(Stored data)
☆ ☆ ☆ ☆

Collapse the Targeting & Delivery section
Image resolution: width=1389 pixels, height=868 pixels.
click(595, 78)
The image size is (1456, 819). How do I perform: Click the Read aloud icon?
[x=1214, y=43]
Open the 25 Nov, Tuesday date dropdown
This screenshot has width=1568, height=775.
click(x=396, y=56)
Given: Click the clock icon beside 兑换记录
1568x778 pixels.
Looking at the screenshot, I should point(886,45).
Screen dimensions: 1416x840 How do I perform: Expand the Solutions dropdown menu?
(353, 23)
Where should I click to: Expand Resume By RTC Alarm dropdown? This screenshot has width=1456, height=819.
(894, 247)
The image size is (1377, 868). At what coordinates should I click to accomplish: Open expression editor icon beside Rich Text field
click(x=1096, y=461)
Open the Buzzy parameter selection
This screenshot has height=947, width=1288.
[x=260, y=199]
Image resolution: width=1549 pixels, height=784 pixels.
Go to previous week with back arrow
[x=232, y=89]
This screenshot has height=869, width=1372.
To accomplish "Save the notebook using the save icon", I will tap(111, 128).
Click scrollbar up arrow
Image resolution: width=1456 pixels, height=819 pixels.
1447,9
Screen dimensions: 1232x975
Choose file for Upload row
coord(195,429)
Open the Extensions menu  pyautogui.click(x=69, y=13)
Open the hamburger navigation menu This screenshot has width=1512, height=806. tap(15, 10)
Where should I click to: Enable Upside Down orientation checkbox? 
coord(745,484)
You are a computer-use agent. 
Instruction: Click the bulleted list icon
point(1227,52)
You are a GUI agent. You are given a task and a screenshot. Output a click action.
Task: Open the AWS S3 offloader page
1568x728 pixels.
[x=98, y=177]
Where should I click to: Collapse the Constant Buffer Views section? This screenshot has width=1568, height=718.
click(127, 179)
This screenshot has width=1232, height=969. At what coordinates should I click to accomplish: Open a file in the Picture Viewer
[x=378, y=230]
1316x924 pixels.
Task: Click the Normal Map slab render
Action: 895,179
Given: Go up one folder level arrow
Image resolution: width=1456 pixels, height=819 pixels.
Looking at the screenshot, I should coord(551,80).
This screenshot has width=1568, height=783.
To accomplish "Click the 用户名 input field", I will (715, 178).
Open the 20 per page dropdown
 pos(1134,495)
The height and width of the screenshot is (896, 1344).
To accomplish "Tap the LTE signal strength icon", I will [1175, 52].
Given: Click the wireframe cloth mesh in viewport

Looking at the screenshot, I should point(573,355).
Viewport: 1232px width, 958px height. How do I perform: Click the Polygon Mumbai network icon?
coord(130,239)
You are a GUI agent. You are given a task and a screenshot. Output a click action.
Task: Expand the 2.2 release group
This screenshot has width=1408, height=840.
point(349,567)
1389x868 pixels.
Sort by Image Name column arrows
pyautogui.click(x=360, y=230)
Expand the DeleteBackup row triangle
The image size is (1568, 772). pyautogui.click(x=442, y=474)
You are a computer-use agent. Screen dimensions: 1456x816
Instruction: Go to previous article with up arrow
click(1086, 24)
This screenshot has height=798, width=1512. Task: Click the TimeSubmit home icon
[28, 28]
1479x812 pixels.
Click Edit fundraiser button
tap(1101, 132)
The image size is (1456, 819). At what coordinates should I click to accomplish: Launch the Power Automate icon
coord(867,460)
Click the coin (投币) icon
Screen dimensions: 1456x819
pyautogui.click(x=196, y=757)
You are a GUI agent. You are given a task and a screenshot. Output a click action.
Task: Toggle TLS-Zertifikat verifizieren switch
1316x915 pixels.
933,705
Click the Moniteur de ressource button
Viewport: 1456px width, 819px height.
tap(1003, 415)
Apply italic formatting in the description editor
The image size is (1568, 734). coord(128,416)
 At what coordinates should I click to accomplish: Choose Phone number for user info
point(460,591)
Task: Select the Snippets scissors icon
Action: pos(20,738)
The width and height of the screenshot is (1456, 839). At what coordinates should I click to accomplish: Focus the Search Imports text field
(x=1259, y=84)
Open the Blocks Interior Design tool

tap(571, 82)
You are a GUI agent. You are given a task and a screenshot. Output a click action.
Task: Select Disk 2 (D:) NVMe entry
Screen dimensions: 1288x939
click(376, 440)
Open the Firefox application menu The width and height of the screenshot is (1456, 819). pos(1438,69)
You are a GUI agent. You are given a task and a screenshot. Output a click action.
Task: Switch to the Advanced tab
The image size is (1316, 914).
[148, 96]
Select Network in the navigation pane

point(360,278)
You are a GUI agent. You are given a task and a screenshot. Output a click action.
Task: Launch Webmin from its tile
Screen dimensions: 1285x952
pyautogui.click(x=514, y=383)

☆ ☆ ☆ ☆

PROBLEM DETAILS: The reply must repeat all of the records precisely.

RESPONSE:
Collapse the Targeting & Delivery section
Image resolution: width=1389 pixels, height=868 pixels.
click(595, 78)
The image size is (1456, 819). How do I perform: Click the Read aloud icon?
[x=1214, y=43]
Open the 25 Nov, Tuesday date dropdown
This screenshot has width=1568, height=775.
click(x=396, y=56)
Given: Click the clock icon beside 兑换记录
1568x778 pixels.
Looking at the screenshot, I should point(886,45).
Screen dimensions: 1416x840 How do I perform: Expand the Solutions dropdown menu?
(353, 23)
Where should I click to: Expand Resume By RTC Alarm dropdown? This screenshot has width=1456, height=819.
(894, 247)
The image size is (1377, 868). At what coordinates should I click to accomplish: Open expression editor icon beside Rich Text field
click(x=1096, y=461)
Open the Buzzy parameter selection
This screenshot has height=947, width=1288.
[x=260, y=199]
Image resolution: width=1549 pixels, height=784 pixels.
Go to previous week with back arrow
[x=232, y=89]
This screenshot has height=869, width=1372.
To accomplish "Save the notebook using the save icon", I will tap(111, 128).
Click scrollbar up arrow
Image resolution: width=1456 pixels, height=819 pixels.
1447,9
Screen dimensions: 1232x975
Choose file for Upload row
coord(195,429)
Open the Extensions menu  pyautogui.click(x=69, y=13)
Open the hamburger navigation menu This screenshot has width=1512, height=806. tap(15, 10)
Where should I click to: Enable Upside Down orientation checkbox? 
coord(745,484)
You are a computer-use agent. 
Instruction: Click the bulleted list icon
point(1227,52)
You are a GUI agent. You are given a task and a screenshot. Output a click action.
Task: Open the AWS S3 offloader page
1568x728 pixels.
[x=98, y=177]
Where should I click to: Collapse the Constant Buffer Views section? This screenshot has width=1568, height=718.
click(127, 179)
This screenshot has width=1232, height=969. At what coordinates should I click to accomplish: Open a file in the Picture Viewer
[x=378, y=230]
1316x924 pixels.
Task: Click the Normal Map slab render
Action: 895,179
Given: Go up one folder level arrow
Image resolution: width=1456 pixels, height=819 pixels.
Looking at the screenshot, I should coord(551,80).
This screenshot has width=1568, height=783.
To accomplish "Click the 用户名 input field", I will (715, 178).
Open the 20 per page dropdown
 pos(1134,495)
The height and width of the screenshot is (896, 1344).
To accomplish "Tap the LTE signal strength icon", I will [1175, 52].
Given: Click the wireframe cloth mesh in viewport

Looking at the screenshot, I should point(573,355).
Viewport: 1232px width, 958px height. How do I perform: Click the Polygon Mumbai network icon?
coord(130,239)
You are a GUI agent. You are given a task and a screenshot. Output a click action.
Task: Expand the 2.2 release group
This screenshot has width=1408, height=840.
point(349,567)
1389x868 pixels.
Sort by Image Name column arrows
pyautogui.click(x=360, y=230)
Expand the DeleteBackup row triangle
The image size is (1568, 772). pyautogui.click(x=442, y=474)
You are a computer-use agent. Screen dimensions: 1456x816
Instruction: Go to previous article with up arrow
click(1086, 24)
This screenshot has height=798, width=1512. Task: Click the TimeSubmit home icon
[28, 28]
1479x812 pixels.
Click Edit fundraiser button
tap(1101, 132)
The image size is (1456, 819). At what coordinates should I click to accomplish: Launch the Power Automate icon
coord(867,460)
Click the coin (投币) icon
Screen dimensions: 1456x819
pyautogui.click(x=196, y=757)
You are a GUI agent. You are given a task and a screenshot. Output a click action.
Task: Toggle TLS-Zertifikat verifizieren switch
1316x915 pixels.
933,705
Click the Moniteur de ressource button
Viewport: 1456px width, 819px height.
tap(1003, 415)
Apply italic formatting in the description editor
The image size is (1568, 734). coord(128,416)
 At what coordinates should I click to accomplish: Choose Phone number for user info
point(460,591)
Task: Select the Snippets scissors icon
Action: pos(20,738)
The width and height of the screenshot is (1456, 839). At what coordinates should I click to accomplish: Focus the Search Imports text field
(x=1259, y=84)
Open the Blocks Interior Design tool

tap(571, 82)
You are a GUI agent. You are given a task and a screenshot. Output a click action.
Task: Select Disk 2 (D:) NVMe entry
Screen dimensions: 1288x939
click(376, 440)
Open the Firefox application menu The width and height of the screenshot is (1456, 819). pos(1438,69)
You are a GUI agent. You are given a task and a screenshot. Output a click action.
Task: Switch to the Advanced tab
The image size is (1316, 914).
[148, 96]
Select Network in the navigation pane

point(360,278)
You are a GUI agent. You are given a task and a screenshot. Output a click action.
Task: Launch Webmin from its tile
Screen dimensions: 1285x952
pyautogui.click(x=514, y=383)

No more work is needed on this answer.